ICE Deputy Director Tom Homan said that as of July 31 last year, almost 10,000 criminal aliens who were released onto the streets nationwide—rather than being turned over to ICE—have committed another crime.

Homan said he is sending more ICE agents to California in response to the new statewide sanctuary law.

“California better hold on tight—they’re about to see a lot more special agents, a lot more deportation officers in the state of California,” Homan said during a Fox News interview on Jan. 2. “If the politicians in California don’t want to protect their communities, then ICE will.”

Thomas Homan, acting director of Immigration and Customs Enforcement (ICE), at an immigration event at the Heritage Foundation in Washington on Oct. 17, 2017. (Benjamin Chasteen/The Epoch Times)

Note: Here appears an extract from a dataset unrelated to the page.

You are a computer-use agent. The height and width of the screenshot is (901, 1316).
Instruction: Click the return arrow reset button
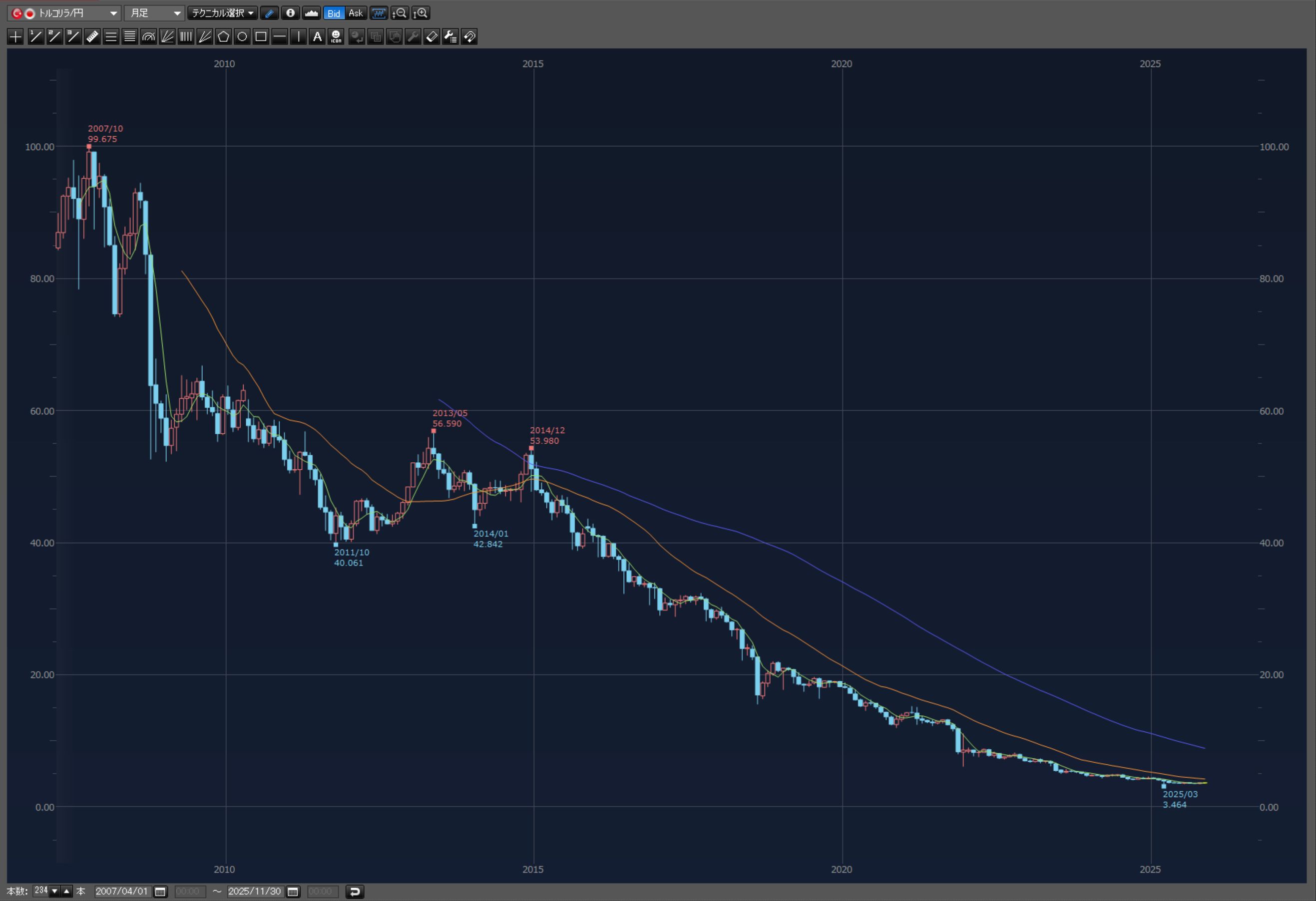pyautogui.click(x=355, y=892)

An official from the DOJ confirmed recently that the department is working with ICE to “explore any and all potential options for holding sanctuary jurisdictions accountable for their dangerous practices.”

“Together, we will use every legally viable tool at our disposal to protect the American people from dangerous criminal aliens and from the people that place their protection over the protection of law-abiding citizens,” the official said.

Sessions started to go after sanctuary cities in July last year with the establishment of new criteria for the Byrne JAG funds.

He said in order to receive funds for fiscal year 2017, states and cities must remove any restrictions on communication between state and local agencies and officials at the Department of Homeland Security (DHS); give DHS access to detention facilities to interview inmates about their immigration status; and give DHS at least 48 hours’ notice when a wanted alien is scheduled to be released from a detention facility.

Two court rulings have stymied Sessions from withholding funds so far, and the battle will most likely work its way to the Supreme Court, said Art Arthur, former immigration judge and now a fellow for the Center for Immigration Studies.

“The Supreme Court will say, if you violate 1373, then they [DOJ] can withhold the funding … without a legislative fix,” Arthur predicted.